Biggest thrill: "Old School Game Show" is a big operation, with two teams of writers (one for trivia and one for sketches), a cast of dancers and actors, host Mike D'Angelo, announcer Will Smalley, a band, and guests. "Every single month when I get to see the 'Game Show' actually happen, that is my biggest thrill," she says. "Because so many people work together to make that show happen."
Biggest surprise: Her reaction to winning an award with fellow burlesquers Fem Bones and Belle Gunz one year at Alterna-TEASE, a burlesque festival. "I don't think I care about awards and competing and stuff, because I don't look at burlesque as a competitive thing," she says. "But they announced us as the winner of the Top Banana, and I lost my [expletive]."
Inspired by: Nightshade has a deep appreciation for anyone working to make a successful show in Boston, and the venues that take a chance on them. "The artists and the producers I get to work with every day here," she says. "The people who understand the hustle of selling out a show in Boston, selling any tickets to a show in Boston.
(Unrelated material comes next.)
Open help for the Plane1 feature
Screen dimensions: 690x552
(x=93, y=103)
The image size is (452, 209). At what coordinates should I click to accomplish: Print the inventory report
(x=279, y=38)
The people who are making new and exciting art."
Aspires to: "I just want to keep doing what I love," she says. "I want to keep putting on shows. I want more people to see what we do. I want more people to see 'Old School Game Show.' I really believe there's nothing else like it."
For good luck: "It's Mike," she says of "Old School Game Show" host and good-luck charm D'Angelo, whom she calls the love of her life. "It has been even when we were just working together as friends. I think that we have a very similar passion for what we do."
What people should know: She produces and choreographs her own shows, and she's a member of three different burlesque troupes — the horror-themed Slaughterhouse Sweethearts, strip-hop group the Glitter Bombs, and Rogue Burlesque. She credits them with giving her a healthier body image. "My whole attitude of my body has changed," she says. "I feel like I used to apologize for the space I took up, no matter what I weighed or how I looked or what I was wearing. I do not feel that way anymore." And she'd like people to know the arts in Boston are thriving, including the burlesque scene. "We're producing shows weekly that are totally unique and mind-blowing and they change how you look at burlesque and theater and variety," she says. "And that's right here in our city."
Coming soon: "Old School Game Show" plays Oberon Aug. 19 and Laugh Boston Aug. 26, and will play a once-a-month residency at Oberon before "The Donkey Show" from September through November. The Slaughterhouse Sweethearts are featured on The Witching Hour 3: Hex Appeal at Oberon Sept. 11 and 16.